Heavy rains disrupted production at Isibonelo and Khwezela open cast mines in South Africa while Ensham, its Australian mine, ran into geological difficulties, as previously disclosed by Thungela. For the interim period ended June 30, Ensham’s export saleable production could be as much as a quarter lower, about 500,000 tons, it said.
Thungela’s cost per export ton including royalties from South Africa is forecast to be “marginally above” the firm’s upper end of guidance of R1,220 to R1,300 per ton. It has retained guidance for the full year, however. Guidance of R1,650 to R1,780/t for the Ensham mine would also be exceeded although Thungela did not provide details.

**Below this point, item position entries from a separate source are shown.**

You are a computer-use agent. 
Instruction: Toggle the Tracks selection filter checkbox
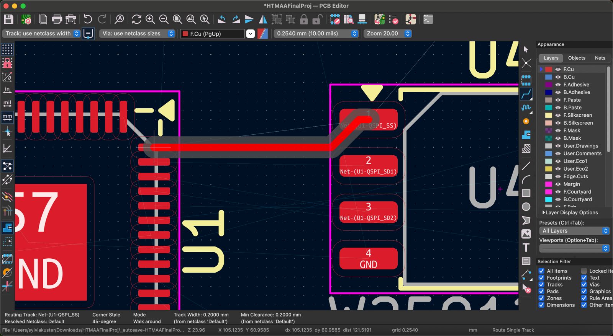(x=541, y=285)

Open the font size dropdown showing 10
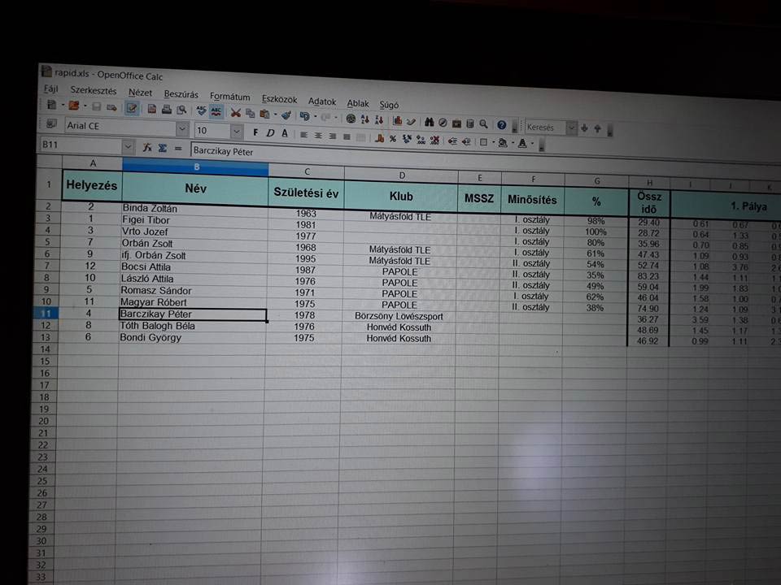coord(236,131)

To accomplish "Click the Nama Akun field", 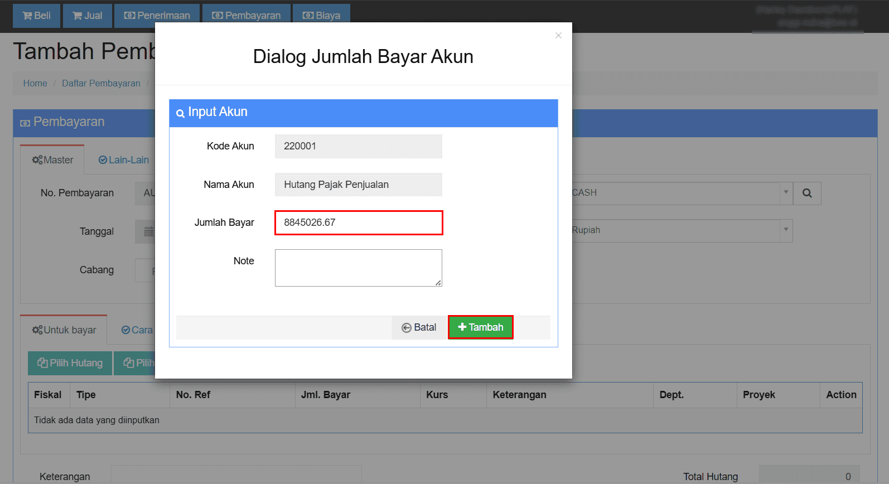I will pyautogui.click(x=358, y=185).
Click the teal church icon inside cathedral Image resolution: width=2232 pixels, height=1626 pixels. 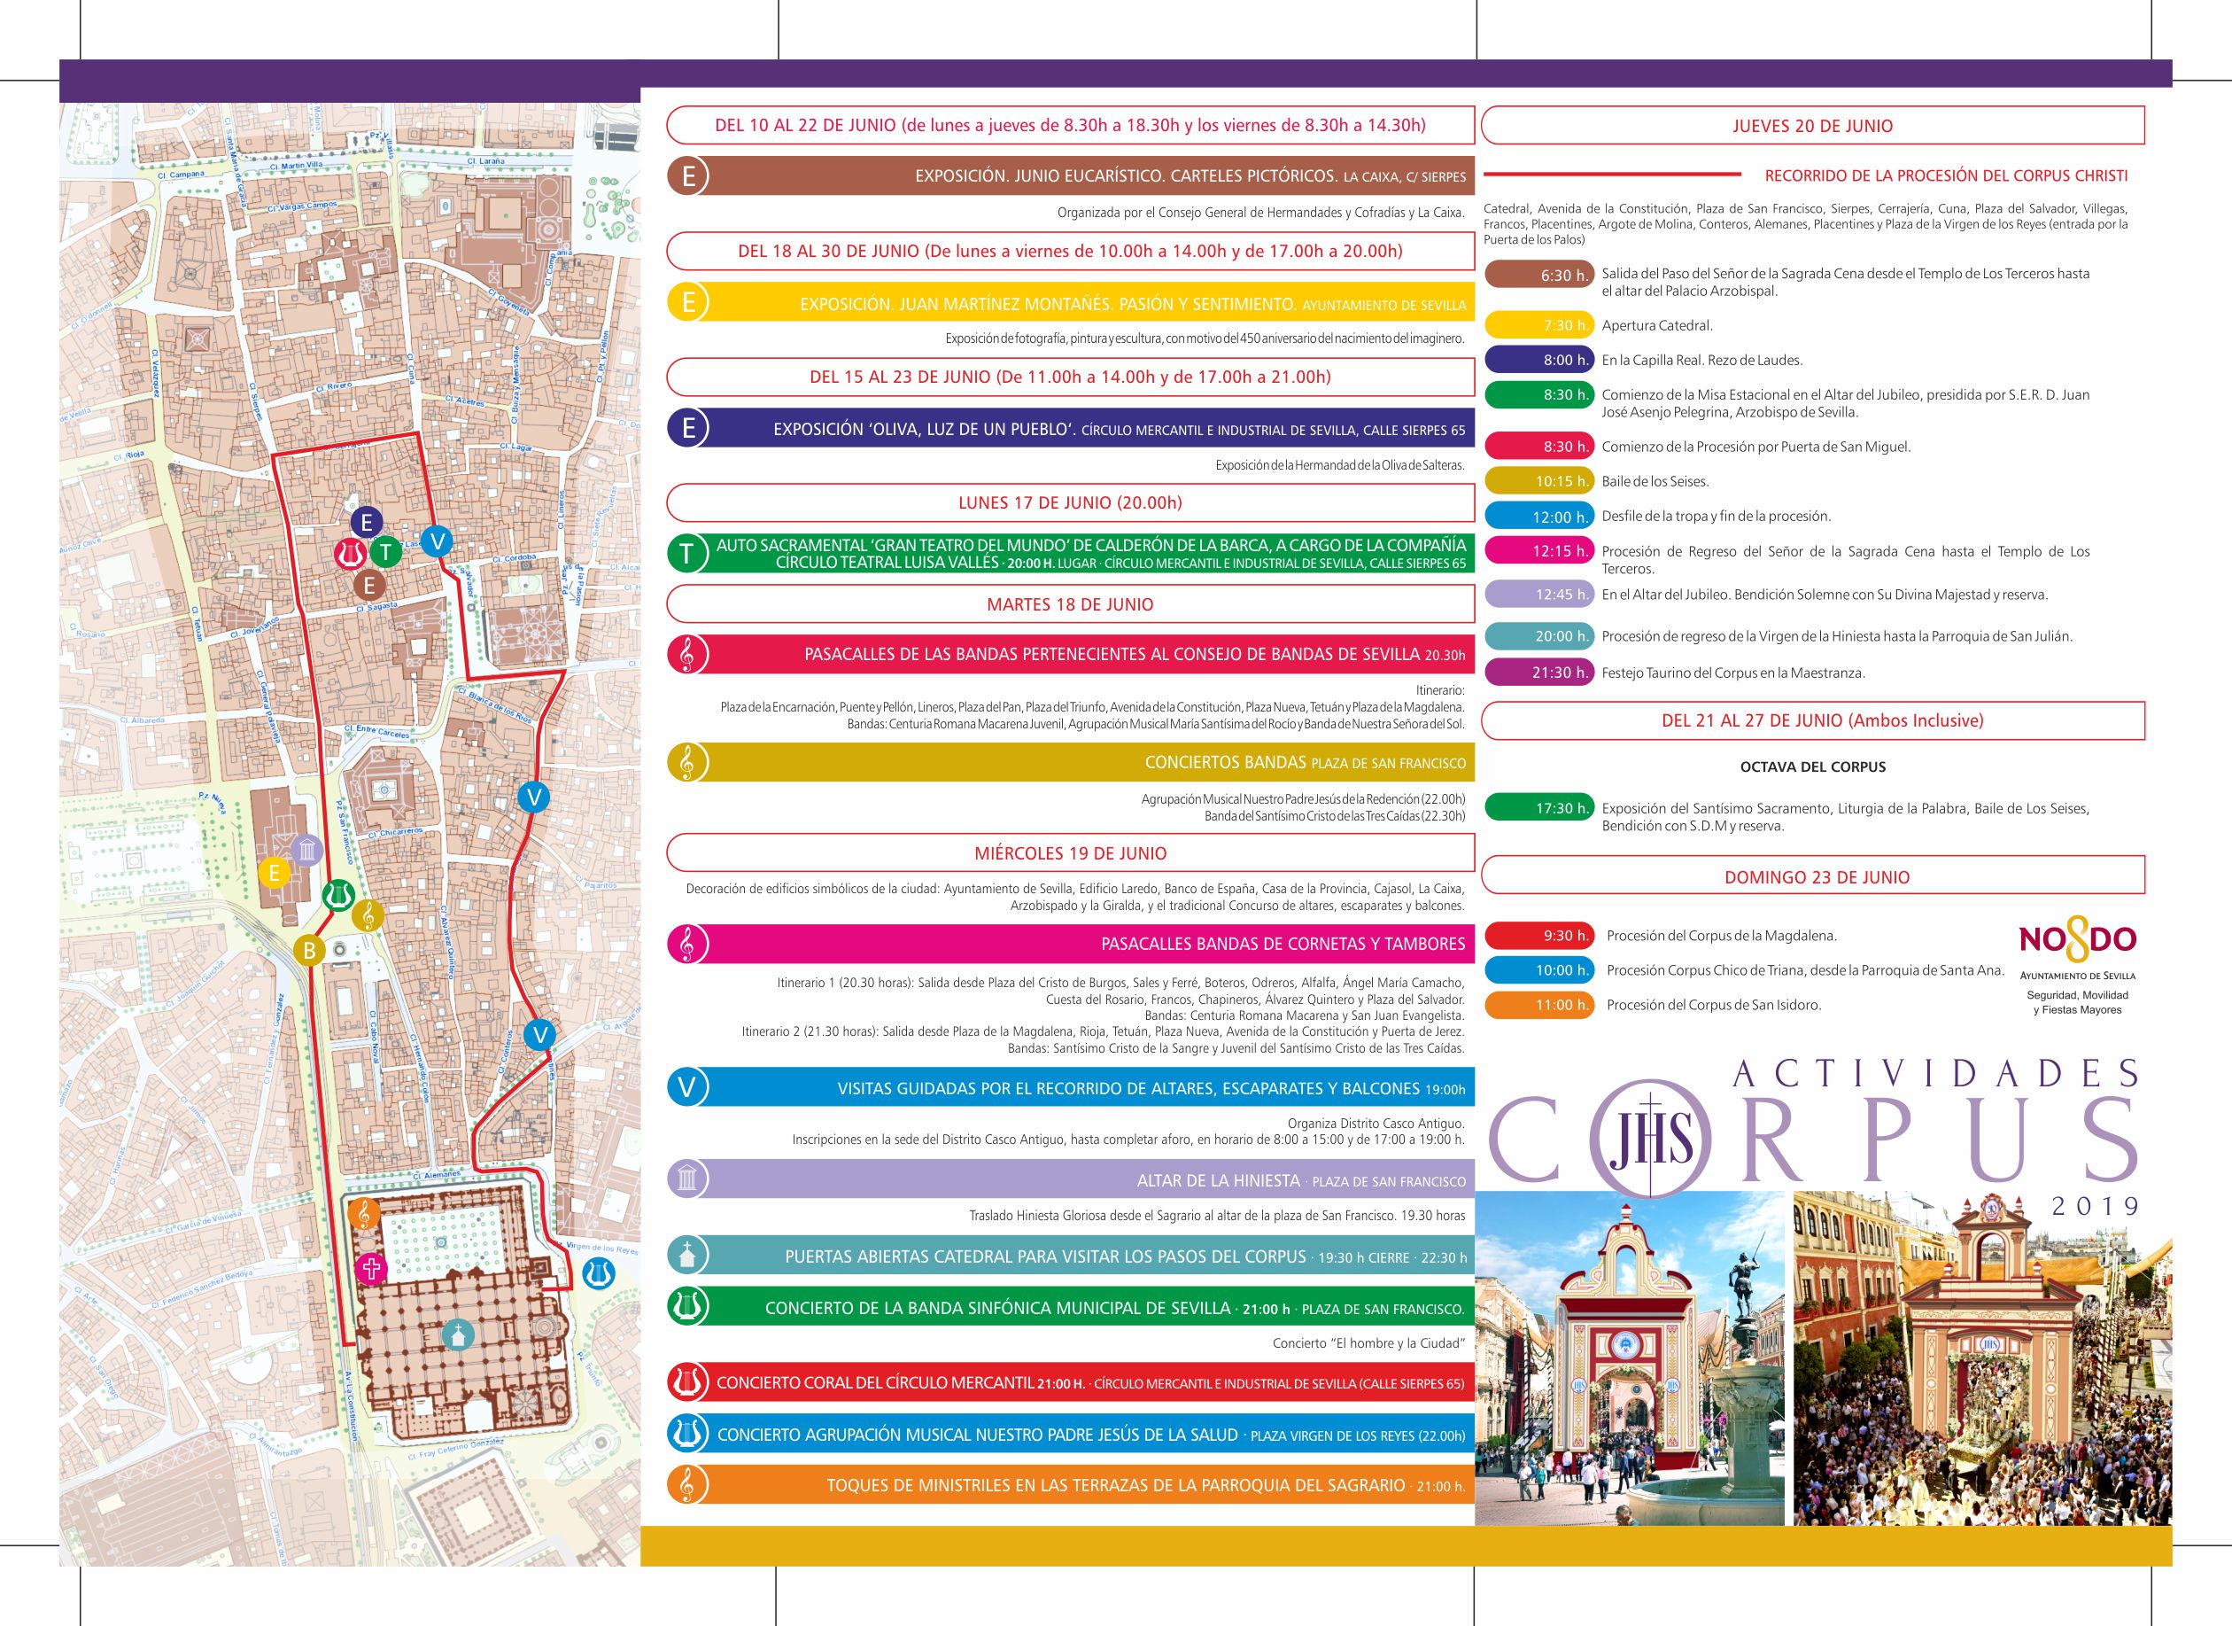pyautogui.click(x=458, y=1335)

The outcome is likely to be a deterioration in cash generation partly driven by lower export prices out of South Africa. Net cash as of end-June 2025 is expected to be between R5.9bn and R6.1bn compared to net cash of R8.7bn as of December 31. Thungela shares were nearly 3% weaker in Johannesburg.

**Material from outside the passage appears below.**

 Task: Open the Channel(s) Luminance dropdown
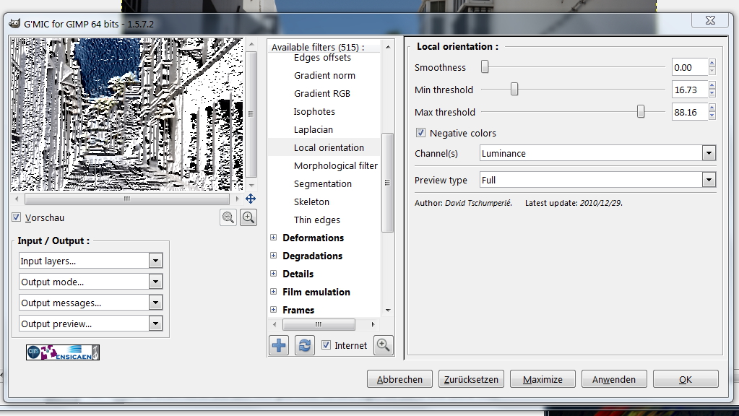coord(597,153)
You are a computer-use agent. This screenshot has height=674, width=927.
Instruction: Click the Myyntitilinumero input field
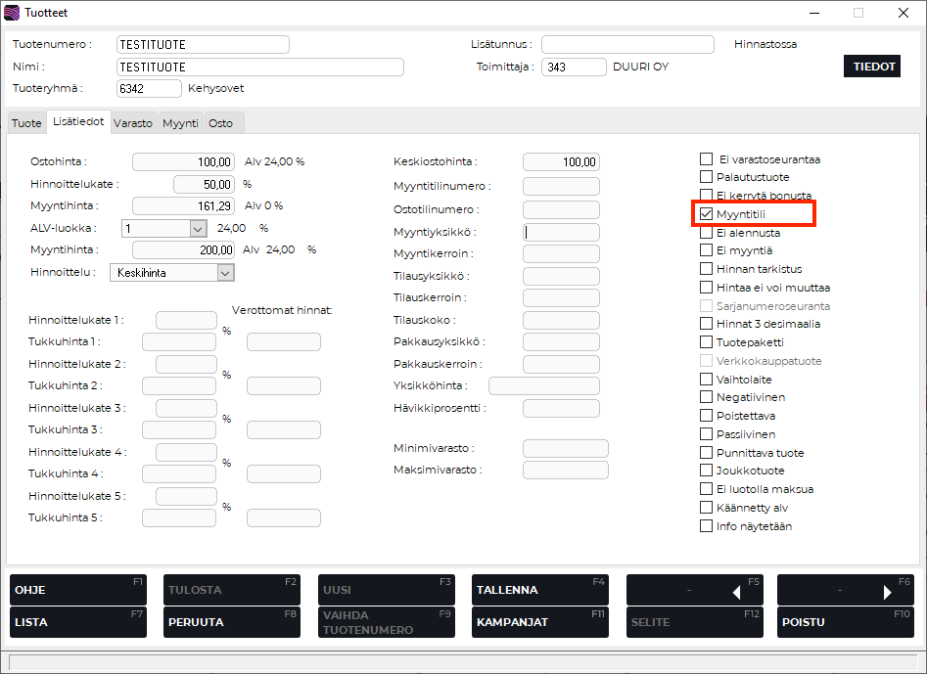pos(561,186)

One positive light, however, was an improvement in export volumes from Richards Bay which Thungela said was owing to a better performance from Transnet Freight Rail (TFR), the state-owned rail and ports company.
TFR moved 55.5 million tons (Mt) from January to May, 17% higher year-on-year owing to fewer security related issues. There was also an improvement in locomotives performance as a result of additional locomotives on the North Corridor coal line. A signalling project would yield further improvements next year.
Meanwhile, Thungela also announced that it would begin restructuring at its Goedehoop and Isibonelo mines as they were nearing their end of their economic lives. “As a result, we have commenced with a restructuring process at these operations,” said Deon Smith in his CFO’s pre-close statement for the six month period.
Smith said there had been downward pressure in the international coal markets. This was a result of the global economic slowdown and high stockpiles, especially in India and China. As much as 50Mt of production from Indonesia was lossmaking.
These factors were reflected in pricing. The average realised export price for coals sold via Richards Bay Coal Terminal year-to-date was $78.37/t, 14.4% lower than the average price last year of $91.56/t. Fixed contracts for Thungela’s Australian production resulted in a higher-than-market export price, although the firm said these could be adjusted lower in terms of customer agreements.
Commenting on the coal market outlook, Smith said volatility was the name of the game. Tariff increases leading to instability in global trade had disrupted key economies and constrained global economic growth and energy markets. “Ongoing conflicts in Eastern Europe and the Middle East continue to disrupt the supply chain universe and contribute towards the volatility in commodity prices,” he said.